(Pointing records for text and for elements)
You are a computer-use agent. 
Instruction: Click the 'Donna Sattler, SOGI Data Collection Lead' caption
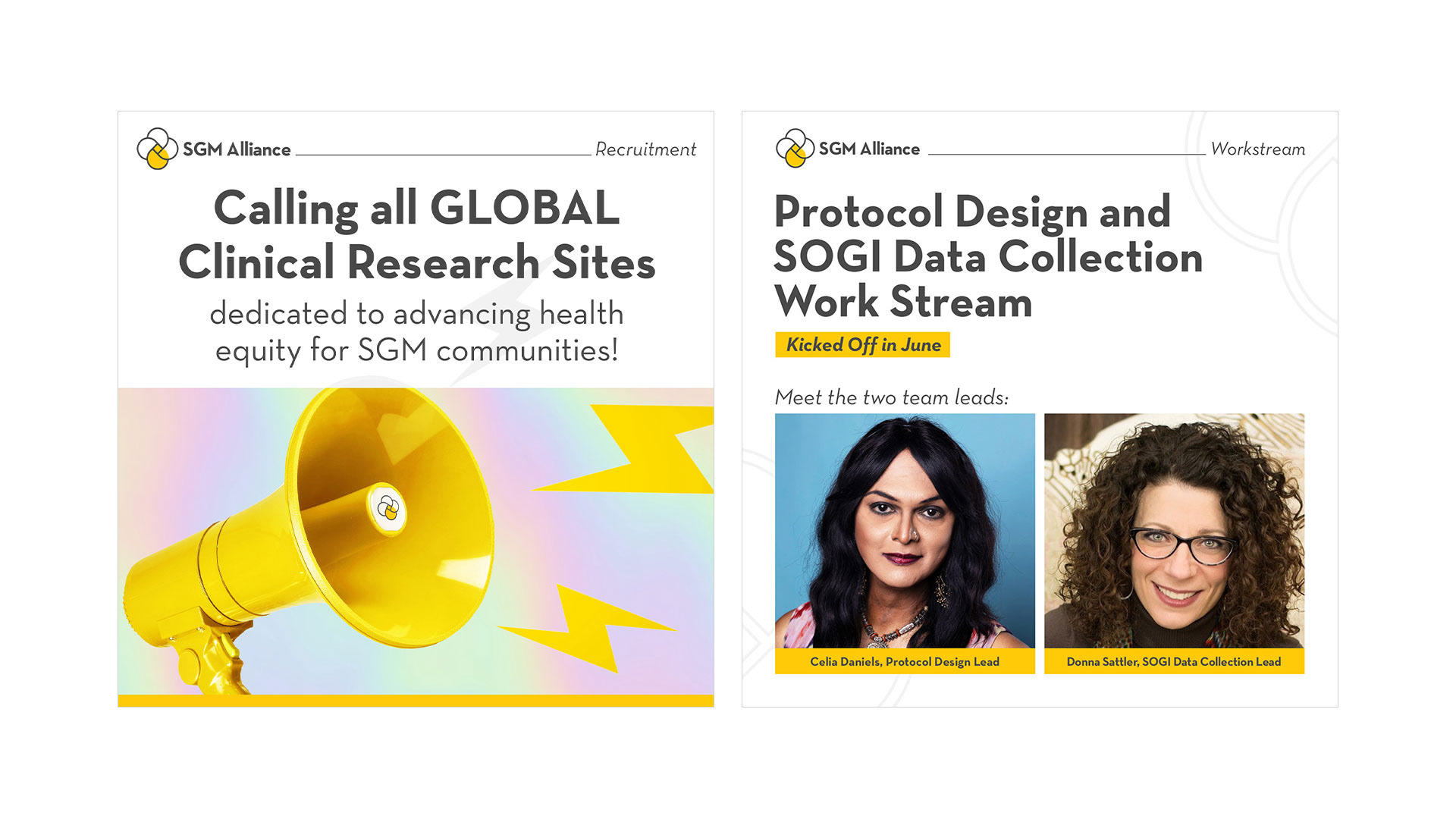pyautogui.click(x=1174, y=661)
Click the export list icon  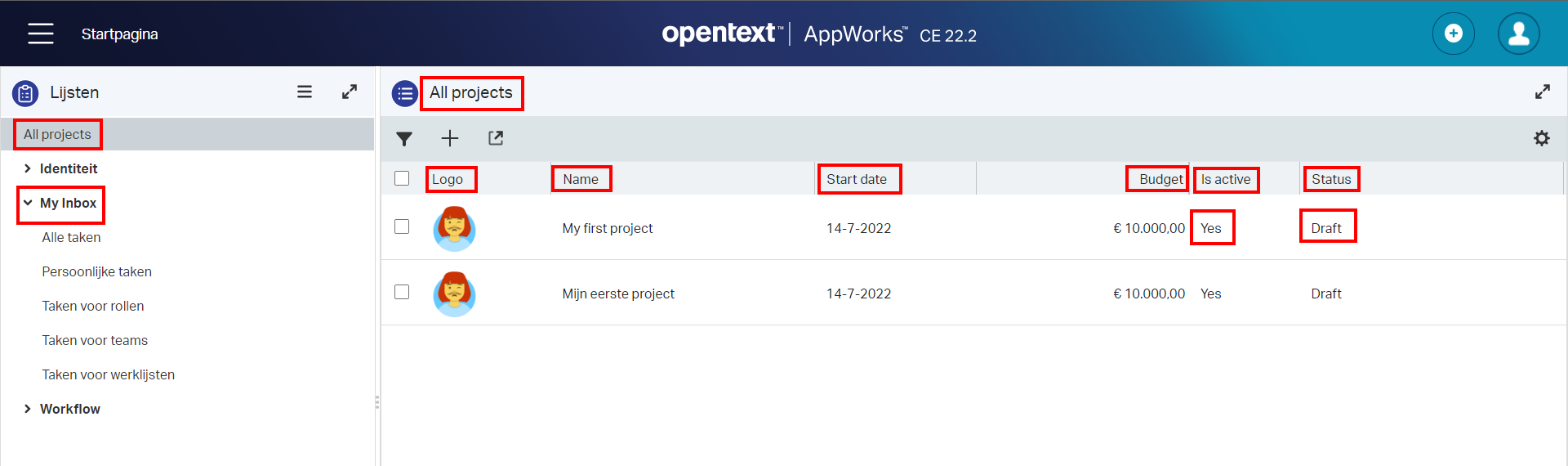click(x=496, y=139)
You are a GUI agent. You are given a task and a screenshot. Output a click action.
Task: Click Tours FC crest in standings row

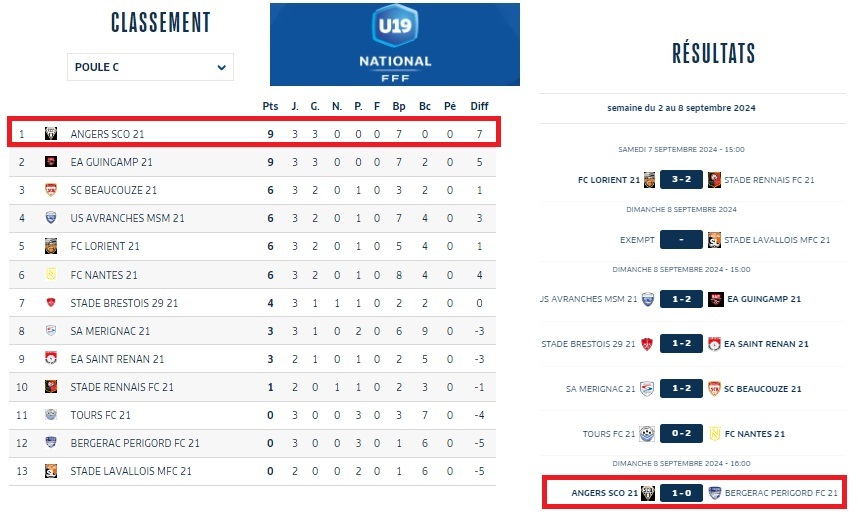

Work required: Find every line of the listing that contains the string "agent" and copy each line in full, treating uppercase and lowercase as different.

Worked solution:
You are a computer-use agent. 
You are a GUI agent. You are given a task and a screenshot. Output a click action.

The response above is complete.